Section#15: Introduction to parallel sorting on mesh-based topologies
(CS838: Topics in parallel computing, CS1221, Tue, Mar 23, 1999, 8:00-9:15 a.m.)
- Introduction to comparison-based sorting
- Sorting networks
- Direct sorting
- Oblivious sorting and 0-1 lemma
- Mesh-based oblivious sorting
- Even-odd transposition sorting on 1-D meshes
- ShearSort on 2-D meshes
- Lower bound on 2-D mesh snakelike sorting
- Lexicographic sorting on 3-D meshes
Introduction to comparison-based sorting
In Sections 15--18, we will discuss parallel deterministic sorting algorithms based on the compare-and-exchange (CE) operation. N will always denote the length of input data sequence. Sorting is one of fundamental problems in computer science. The lower bound on the number of CE operations to sort N elements is \Omega(Nlog N). Several optimal sequential algorithms are known, such as QuickSort or HeapSort.
A vast number of parallel sorting algorithms have been described in the literature and the state-of-the-art is briefly the following:
Parallel CE sorting algorithms are either PRAM or distributed memory ones. The latter can be implemented either as sorting networks or directly by imposing ordering on the nodes of an interconnection network and by sorting the numbers in the order complying to the numbering of nodes. This is easy if the topology allows hamiltonian path.
- there exist time- and cost-optimal PRAM parallel sorting algorithms. The most fundamental is called Cole's Merge sort. It sorts N numbers in EREW PRAM memory using N processors in time O(log N). This will be covered in Section 18.
- There exist asymptotically optimal mesh-sorting algorithms. For example, N=n2 numbers can be sorted on N-node 2-D mesh M(n,n) in time kn, where k is a constant between 2 and 3. This is optimal up to a multiplicative constant, since the number of sorting steps is bounded by the diameter of M(n,n), which is 2n-2. One such algorithm will be described in Section 16.
- The most important and useful parallel sorting algorithm for sorting N numbers on N-node hypercubic networks is Batcher's Merge Sort which needs O(log2N) steps. This will be covered in Section 17.
- There exist deterministic parallel algorithms for sorting N numbers on N-node hypercubic networks in O(log N(loglog N)) CE steps, but the hidden constant is very large.
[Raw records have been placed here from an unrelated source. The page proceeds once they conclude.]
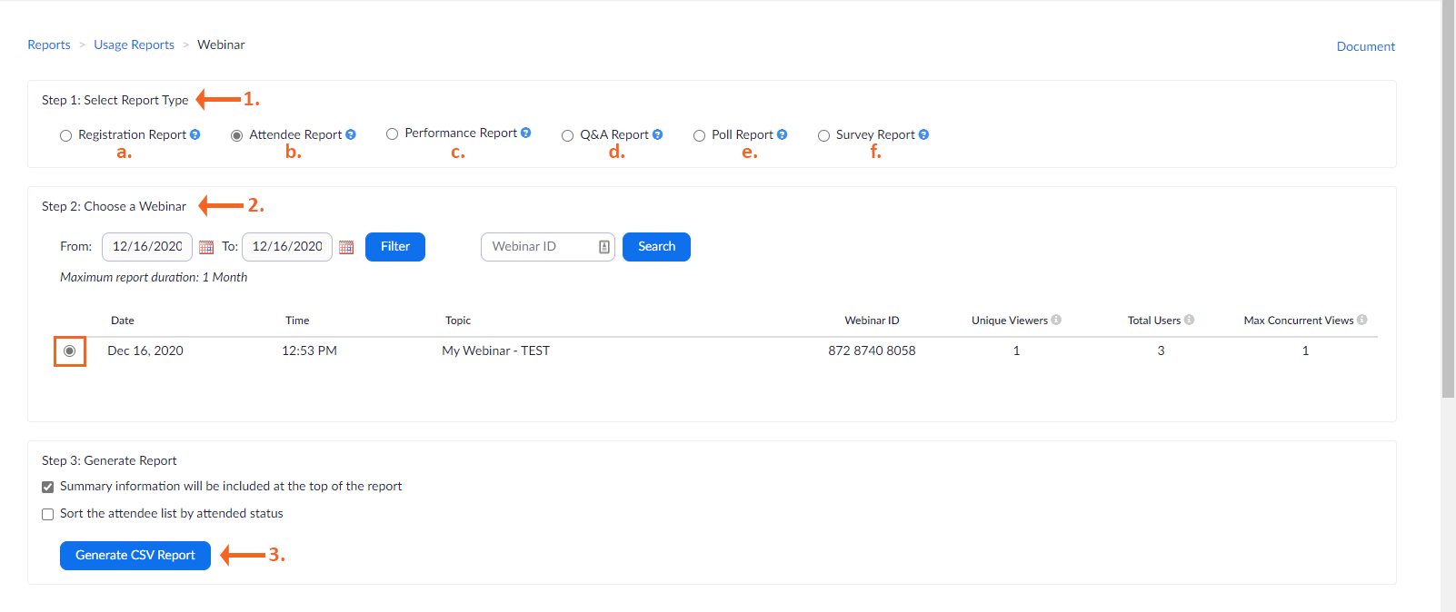
Task: Click the Filter button
Action: pyautogui.click(x=395, y=247)
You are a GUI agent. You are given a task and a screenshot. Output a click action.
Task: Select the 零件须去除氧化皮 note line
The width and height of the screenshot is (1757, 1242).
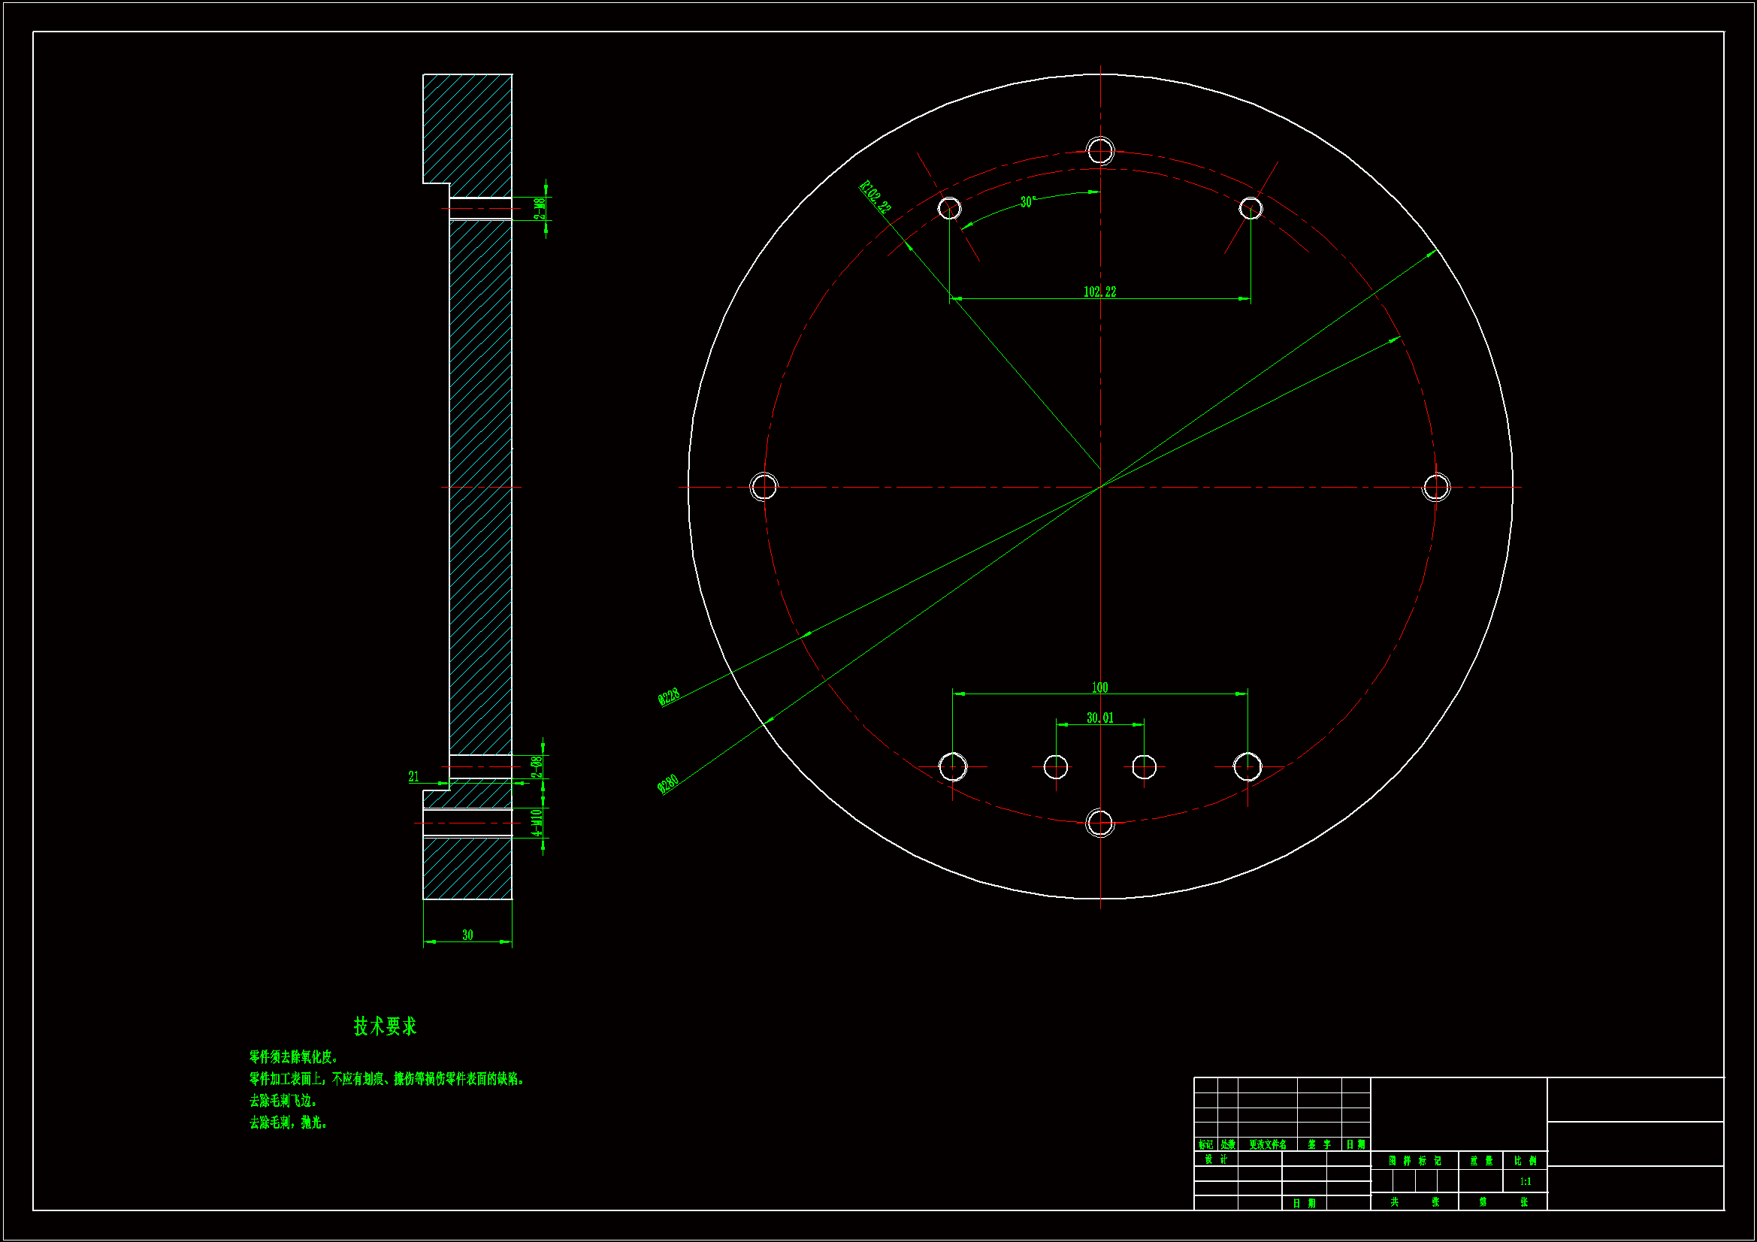[294, 1057]
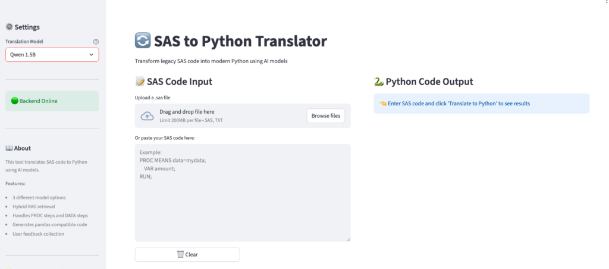Open the three-dot menu at top right
The image size is (609, 269).
[x=604, y=3]
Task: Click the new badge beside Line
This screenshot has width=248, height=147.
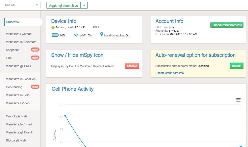Action: (x=35, y=58)
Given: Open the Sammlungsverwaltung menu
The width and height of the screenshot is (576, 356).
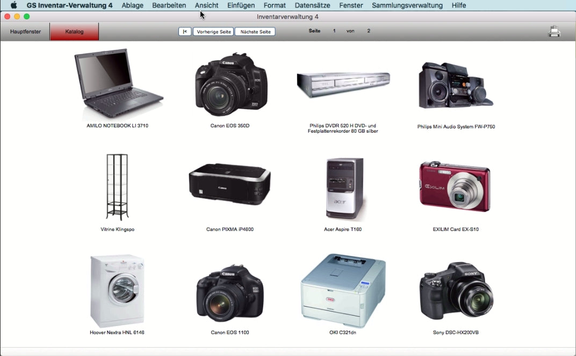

- The only asymptotically cost-optimal parallel sorting algorithm is based on so called expander graphs, but these algorithms are very complicated and the hidden constants are too large so that for practical applications, the asymptotically non-optimal algorithms perform better. These two last groups of algorithms will not be covered in this course.
CAPTION: Architecture of comparison-exchange sorting networks. (a) The default type of comparator (b) The second type of comparator. (c) Sorting network composed from columns of basic comparators.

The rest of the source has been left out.